Source records START

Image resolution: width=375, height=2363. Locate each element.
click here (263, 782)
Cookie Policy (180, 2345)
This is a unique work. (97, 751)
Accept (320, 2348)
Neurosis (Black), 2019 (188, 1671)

Source records END
Source records START

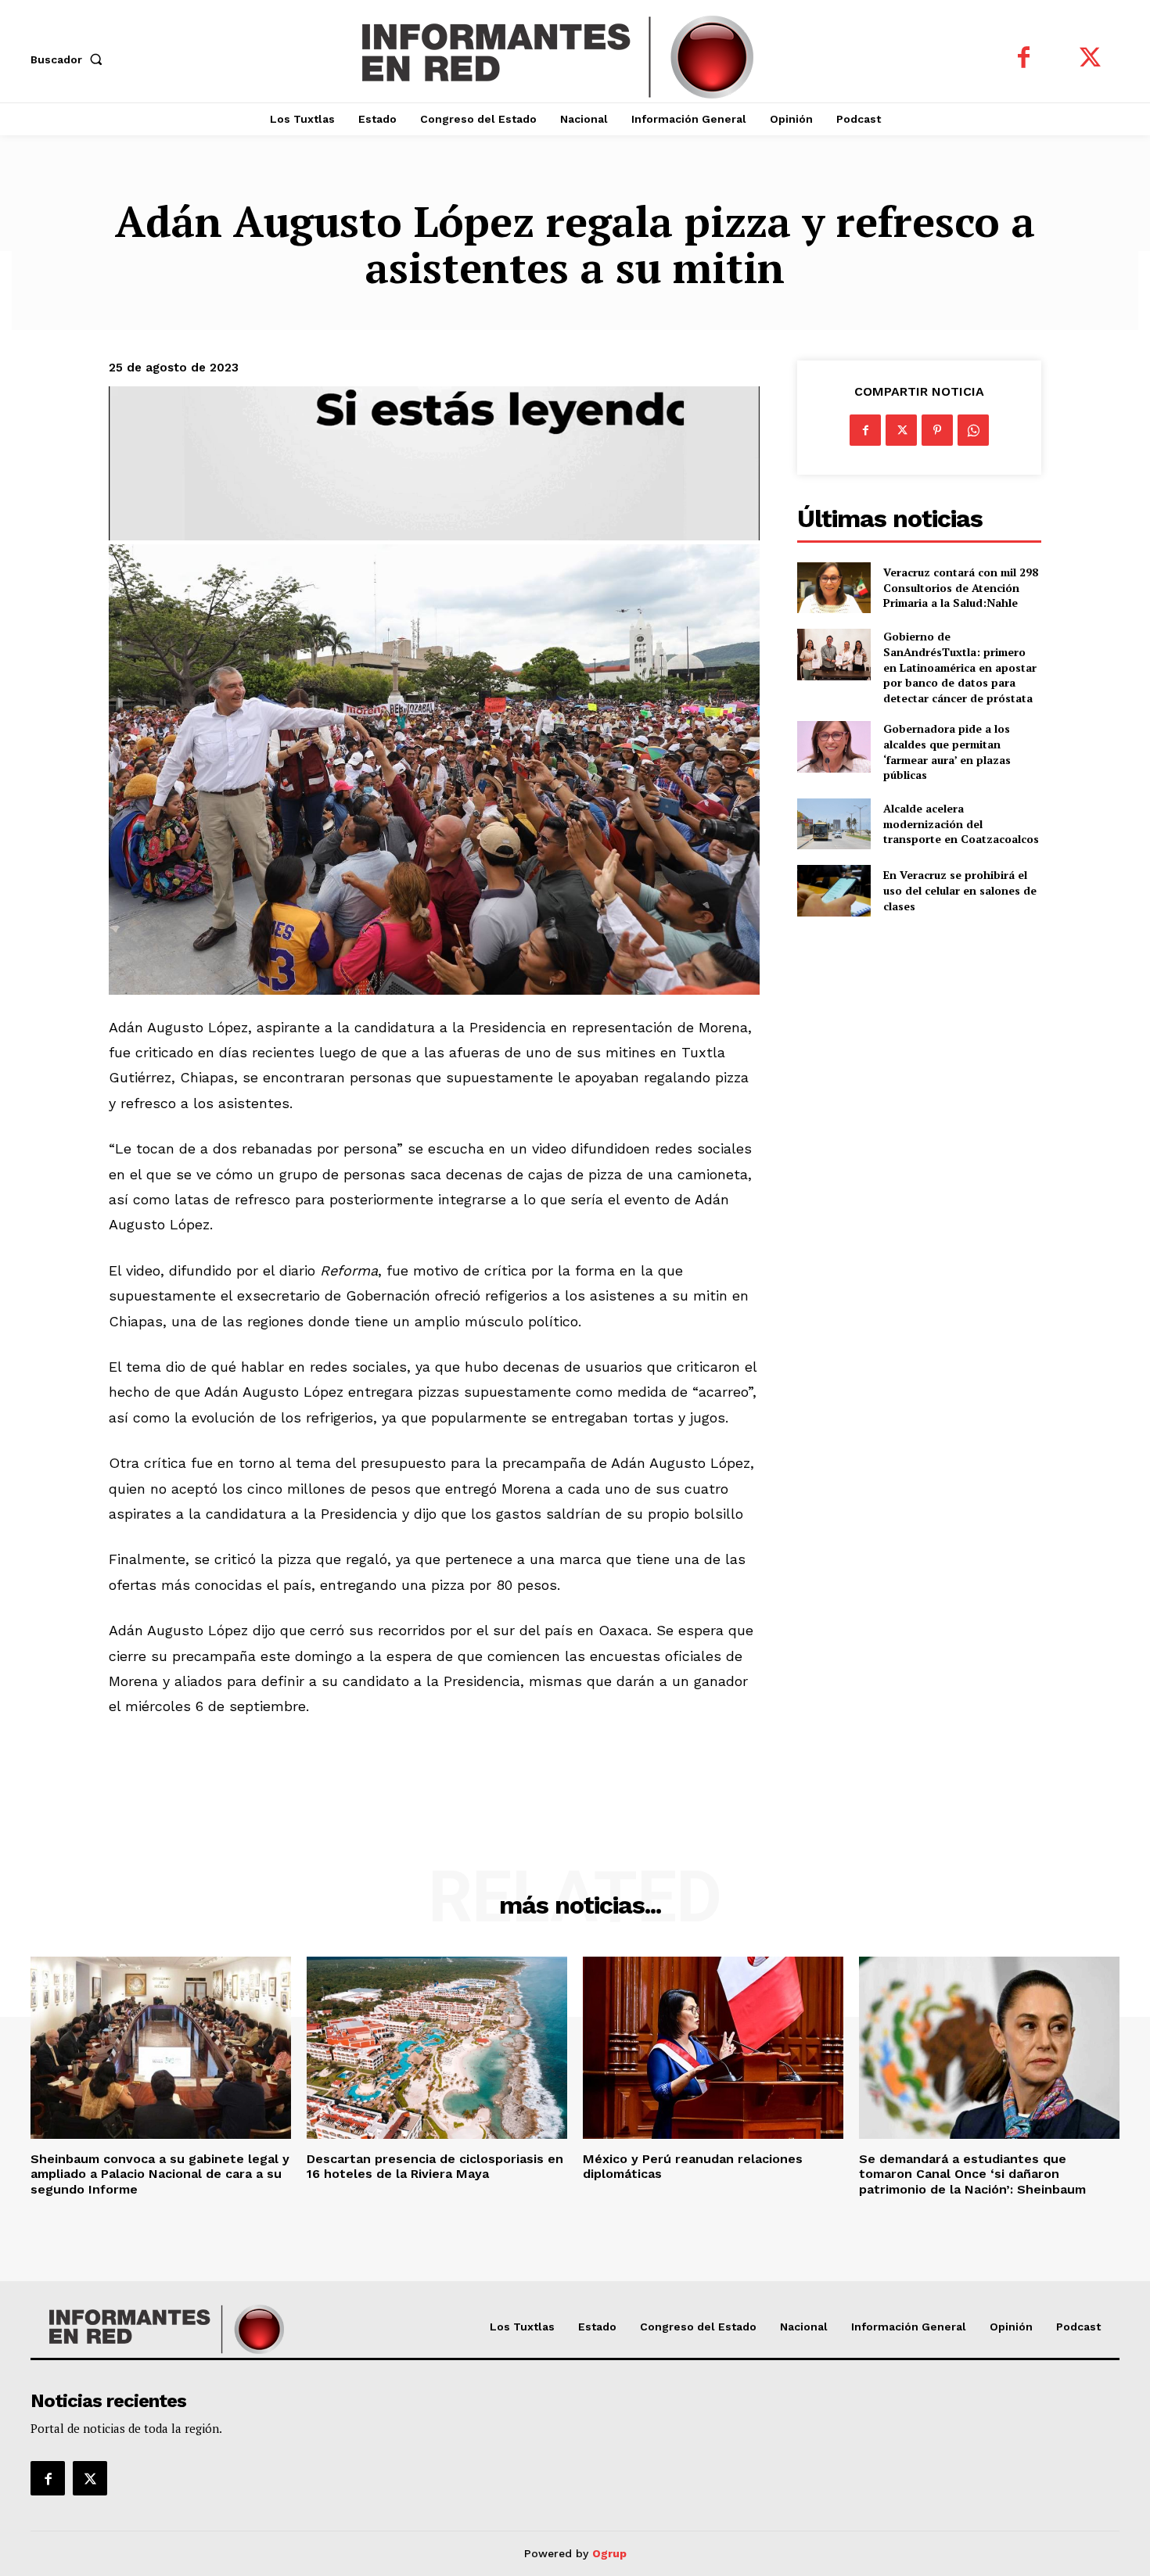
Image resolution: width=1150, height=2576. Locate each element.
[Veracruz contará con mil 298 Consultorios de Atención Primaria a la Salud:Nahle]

Source records END

▶ _Instructions for the task_
Within the data above, the lines from the one with "Cookie Policy (180, 2345)" to the one with "Neurosis (Black), 2019 (188, 1671)" must be repeated exactly; no other line belongs in the answer.

▶ _Response to the task_
Cookie Policy (180, 2345)
This is a unique work. (97, 751)
Accept (320, 2348)
Neurosis (Black), 2019 (188, 1671)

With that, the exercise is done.